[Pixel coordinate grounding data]
++++++++

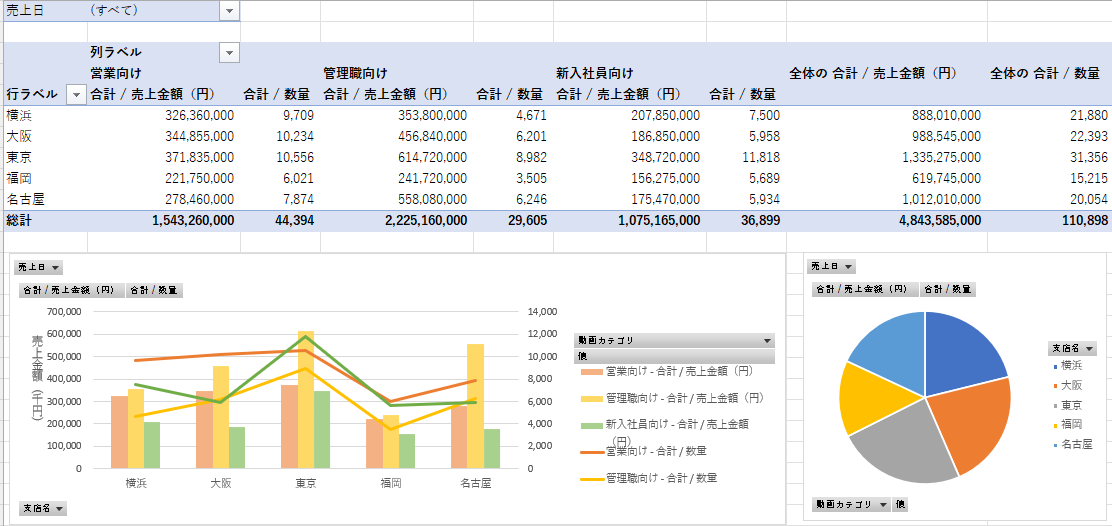The width and height of the screenshot is (1112, 526).
Task: Open the 売上日 report filter dropdown arrow
Action: (230, 10)
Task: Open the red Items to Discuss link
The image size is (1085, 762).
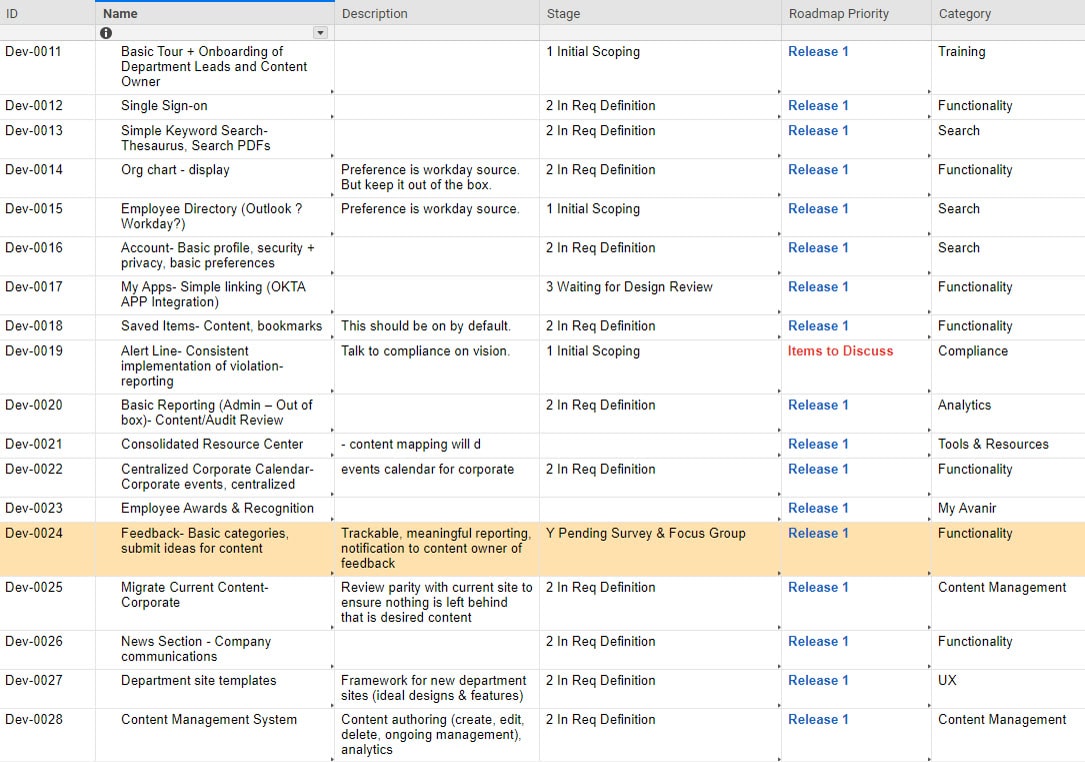Action: coord(840,351)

++++++++

GOAL OF THE EXERCISE
For this exercise, reproduce the data above exactly from the line containing "Task: Open the red Items to Discuss link" through its final line, both ends included, with no pictures in the copy.

SOLUTION FOR THIS PROBLEM
Task: Open the red Items to Discuss link
The image size is (1085, 762).
Action: coord(840,351)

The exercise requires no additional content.